Lots of coverage for this tale around the geek side of the Web. I thought I’d include this version because [1] Lisa Hoover makes an appropriate point about simplified programming requirements and [2] the fact her own 9-year-old is interested in doing the same.
Bravo!
yawn…
“A mere decade ago, computers themselves were still viewed as elusive gadgets and programming was left to people with only the highest levels of geekery in their bloodstream.”
What clueless idiot wrote this? A decade ago you could walk into grade school classrooms and watch the kids write working programs…
Yes, yawn.
More yawn. I took my first Apple BASIC computer programming class thirty years ago. I programmed a game in my Casio scientific calculator in 9th grade because I was bored in science class, in the mid 1980s.

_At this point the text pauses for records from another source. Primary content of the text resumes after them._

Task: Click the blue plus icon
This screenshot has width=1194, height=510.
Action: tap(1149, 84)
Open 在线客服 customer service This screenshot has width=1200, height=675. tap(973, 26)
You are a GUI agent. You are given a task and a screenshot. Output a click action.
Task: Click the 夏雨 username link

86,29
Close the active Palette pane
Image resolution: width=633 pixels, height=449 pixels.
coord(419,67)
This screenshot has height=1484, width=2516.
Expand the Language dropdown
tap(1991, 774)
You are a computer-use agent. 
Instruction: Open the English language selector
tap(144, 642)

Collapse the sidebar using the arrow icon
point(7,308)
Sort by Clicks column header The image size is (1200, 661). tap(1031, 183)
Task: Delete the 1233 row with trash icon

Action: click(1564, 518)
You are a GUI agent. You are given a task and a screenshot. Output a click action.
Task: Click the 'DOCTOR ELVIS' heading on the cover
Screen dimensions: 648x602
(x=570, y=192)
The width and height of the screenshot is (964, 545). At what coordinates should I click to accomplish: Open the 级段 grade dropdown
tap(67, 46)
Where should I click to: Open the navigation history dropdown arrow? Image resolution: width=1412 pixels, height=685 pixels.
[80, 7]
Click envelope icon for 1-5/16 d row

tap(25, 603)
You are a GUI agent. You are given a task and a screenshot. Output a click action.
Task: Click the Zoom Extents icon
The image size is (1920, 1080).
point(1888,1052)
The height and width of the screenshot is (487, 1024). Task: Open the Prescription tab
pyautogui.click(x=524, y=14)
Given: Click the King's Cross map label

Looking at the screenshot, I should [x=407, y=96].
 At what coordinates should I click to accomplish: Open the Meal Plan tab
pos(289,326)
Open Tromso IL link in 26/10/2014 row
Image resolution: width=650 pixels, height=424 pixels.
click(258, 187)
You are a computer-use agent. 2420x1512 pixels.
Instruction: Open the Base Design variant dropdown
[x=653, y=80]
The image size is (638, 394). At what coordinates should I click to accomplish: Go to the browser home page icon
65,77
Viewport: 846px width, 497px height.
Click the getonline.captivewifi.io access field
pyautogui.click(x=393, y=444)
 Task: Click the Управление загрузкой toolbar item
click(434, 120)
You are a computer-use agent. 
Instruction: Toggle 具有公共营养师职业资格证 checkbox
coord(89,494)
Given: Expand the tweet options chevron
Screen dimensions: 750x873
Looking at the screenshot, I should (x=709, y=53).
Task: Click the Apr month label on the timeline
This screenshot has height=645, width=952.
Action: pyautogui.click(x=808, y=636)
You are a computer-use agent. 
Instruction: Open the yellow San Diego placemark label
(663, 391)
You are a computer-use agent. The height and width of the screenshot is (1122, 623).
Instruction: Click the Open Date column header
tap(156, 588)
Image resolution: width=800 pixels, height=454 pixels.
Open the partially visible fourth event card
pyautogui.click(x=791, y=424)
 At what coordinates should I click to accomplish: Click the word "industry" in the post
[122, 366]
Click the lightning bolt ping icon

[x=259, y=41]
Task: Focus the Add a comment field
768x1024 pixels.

There have been stories about a computer whiz kid every 5 years as if it is something that is new…
If programming has become so ubiquitous…how come there are less computer science graduates now that in the year 2000?
Pretty typical American geek scorecard:
egregious = 3
parochial = 1
#4,
Because you don’t need a degree to apply for a programming job and be taken seriously anymore. So people get a degree in something else.
Let me retract my previous statement
National Science Foundation Degrees awarded 1966–2006
shows that they have remained relatively flat since 2000 with modest gains.
#6 Bingo.
#6, #8 – Ditto. I switched to Civil Engineering after I realized any sort of programming degree was a waste of time.
And this is why companies outsource jobs, while the kids in this continent are busy sending naked pictures of themselves via phone cam the ones in SE Asia are busy making apps FOR the phones.
Yeah ok, so when he grows up (unless he’s clever enough to start his own company, most aren’t) he’s fast on his way to a low paying high stress job with little or no job security. Just like almost everyone else. My last boss at a programming job told me that development of the software was a value added to help him sell hardware. Quick development with MS visual Dev, Deadlines that are almost impossible to meet, salary job where you get to take your work home with you, customers that are never satisfied and/or too stupid to read the documentation, etc.
If he was my kid I’d make sure he understood that programming as a skill or a hobby is great (I still program my robots). But as a profession, it sucks.
I was writing little programs at that age as well. Big deal.
Had there been an easily programmable machine when I was that age, I would have loved it. Being older than core memory, I had to wait a few more years before ASM on S/360 could handle my 1st app – a graphics layout system for large film for what was then called LSI. Fun years, 1960s.
Anyone remember LSI? Har! This kid should be proud.
what a geeky nerd. or maybe his father is the ghost programmer of this kid. just maybe.
#13 You are old, I got to work with a IBM 360 in the navy, but mostly I had to work with a Univac second generation computer. Those used core memory and full sized transistors – no chips. Nothing like compiling Cobol from punch cards. Thank god for the advance o technology!
11: Or it could be your poor choice of job to take on. I’m in a programming job, I’m paid quite well, been here 2 years I make £45,000 a year (British Pounds) and get recognition for my work along with normal work hours.
#15 Amodedoma.
Cobol? *shudders* I spend an entire year in high school with it..
#15 Amodedoma
#17 Angel H. Wong
Cobol? *shudders violently* I also spent an entire year in a high school wondering what I’d be able to create when finished with the class.
I’d like to know who was responsible for choosing COBOL as the language for a 3-hour vocational school class.